▸ **Working data**:
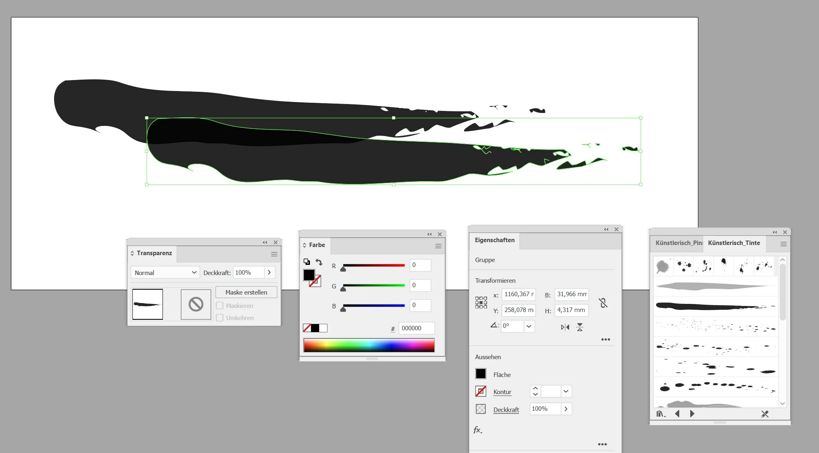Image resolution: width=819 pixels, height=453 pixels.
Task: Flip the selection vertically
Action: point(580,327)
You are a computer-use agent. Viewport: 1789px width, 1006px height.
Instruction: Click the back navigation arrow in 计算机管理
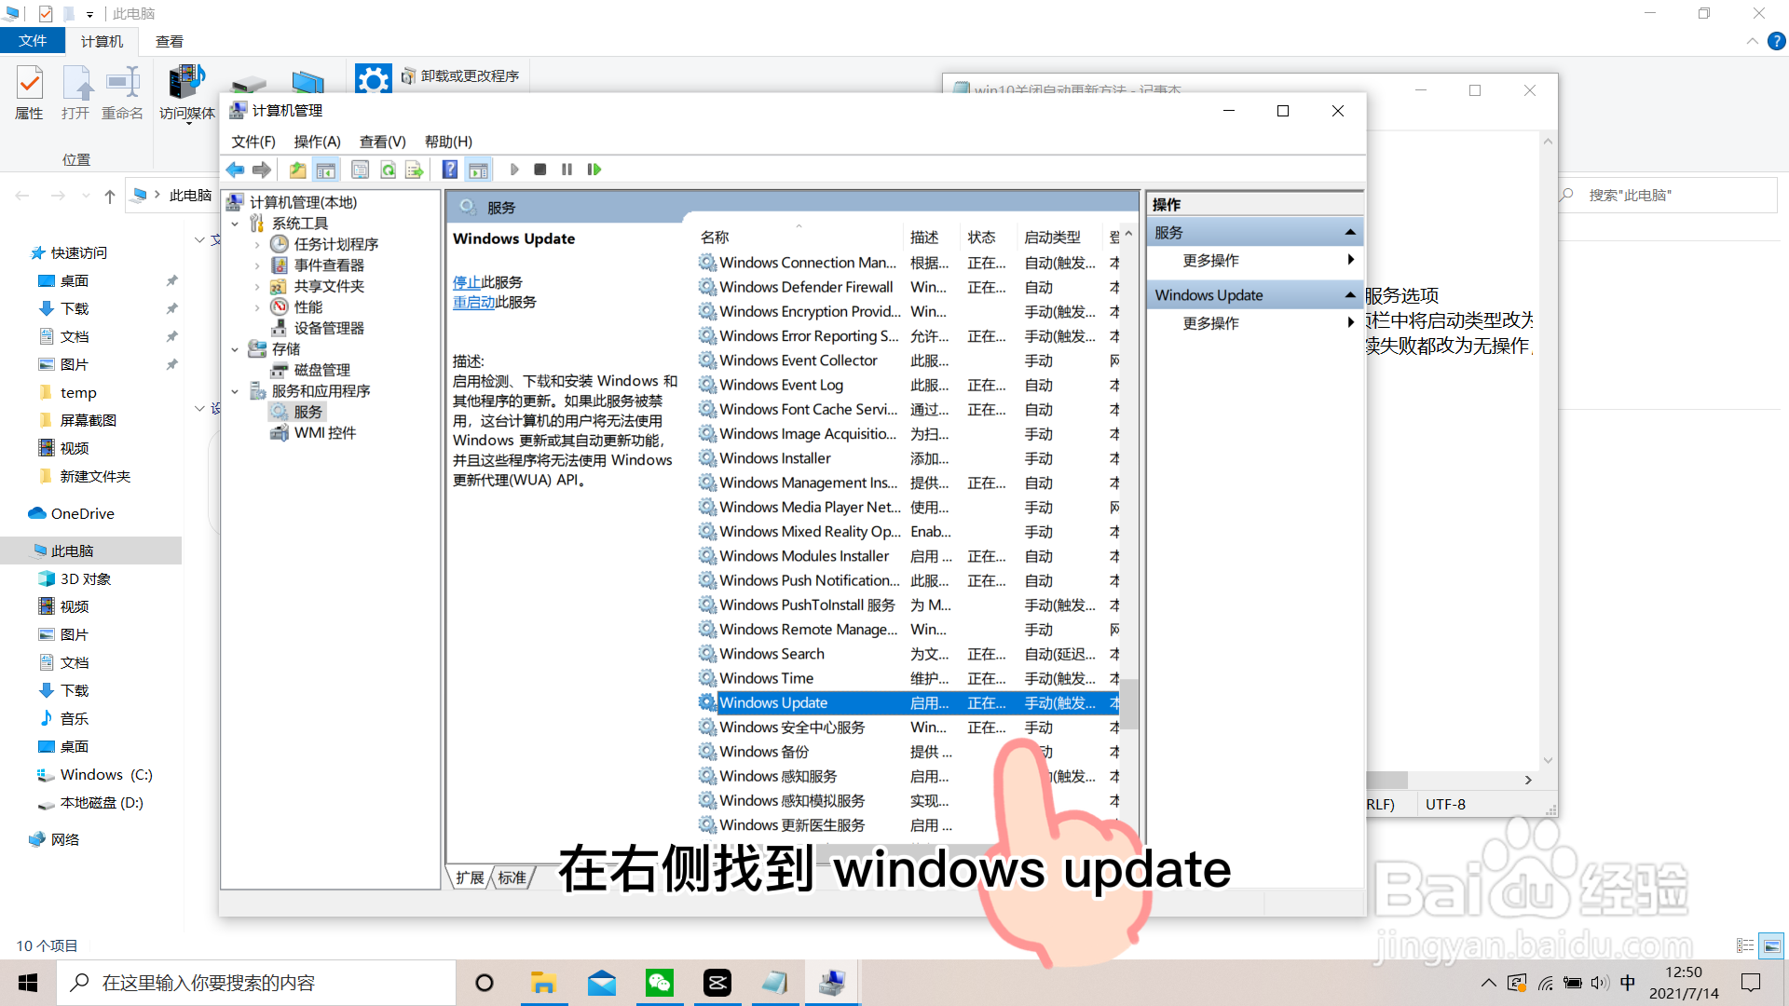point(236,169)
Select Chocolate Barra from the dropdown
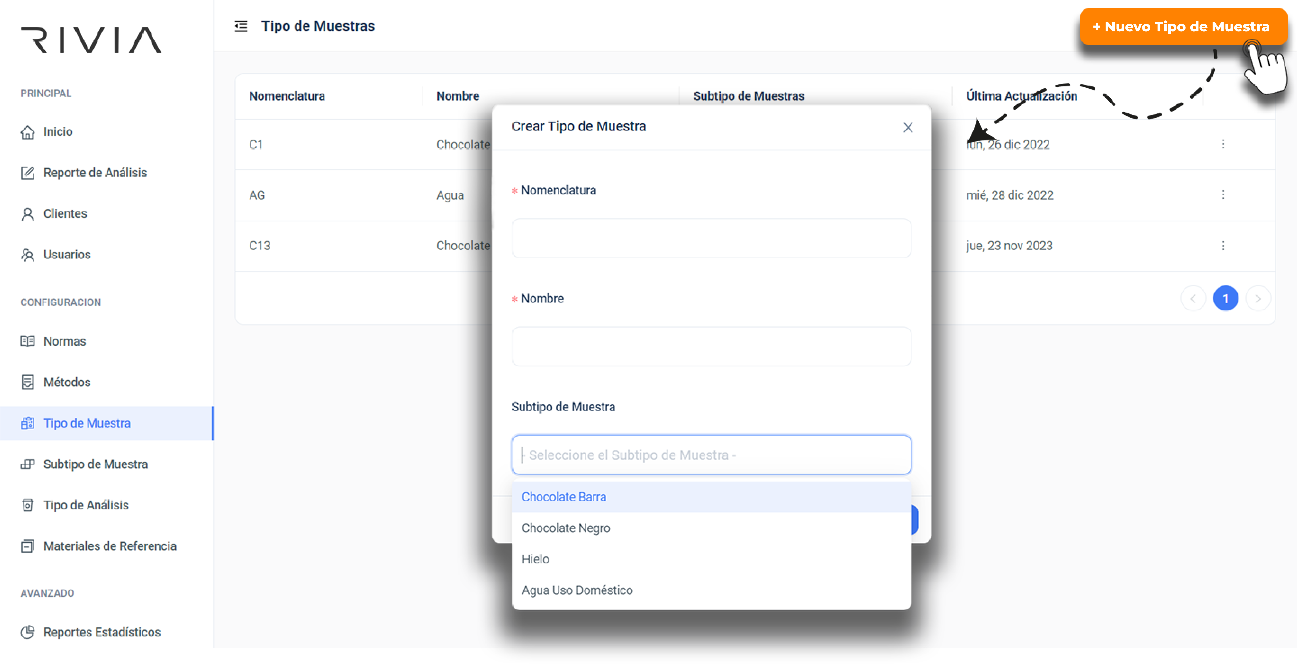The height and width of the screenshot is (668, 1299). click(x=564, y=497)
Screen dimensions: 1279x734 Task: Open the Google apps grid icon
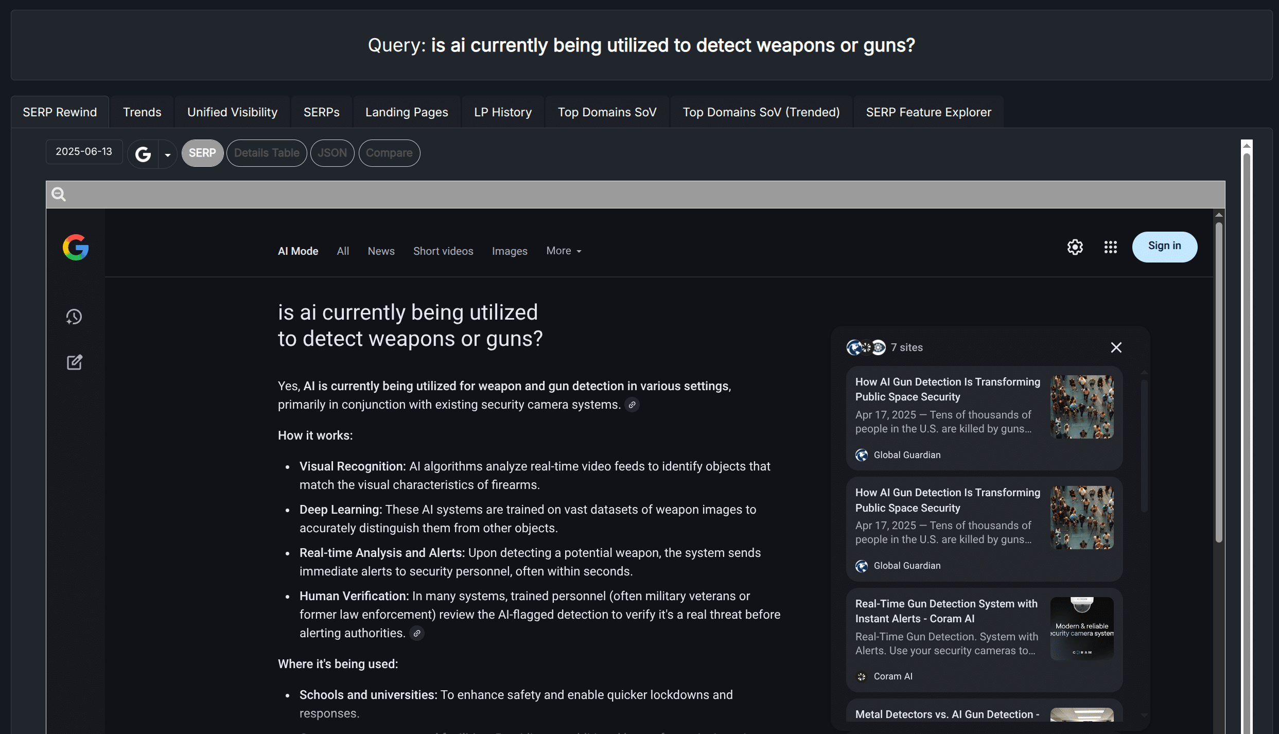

▸ **Work item**: Here the job is to quote the lines from the one with "You are a computer-use" through the end of the material, both included, exactly; please skip the pictures.

▸ **Output for this exercise**:
You are a computer-use agent. Viewport: 1789px width, 1006px height.
Instruction: Click the back navigation arrow in 计算机管理
point(236,169)
Select Chocolate Barra from the dropdown
The height and width of the screenshot is (668, 1299). click(x=564, y=497)
Screen dimensions: 1279x734 Task: Open the Google apps grid icon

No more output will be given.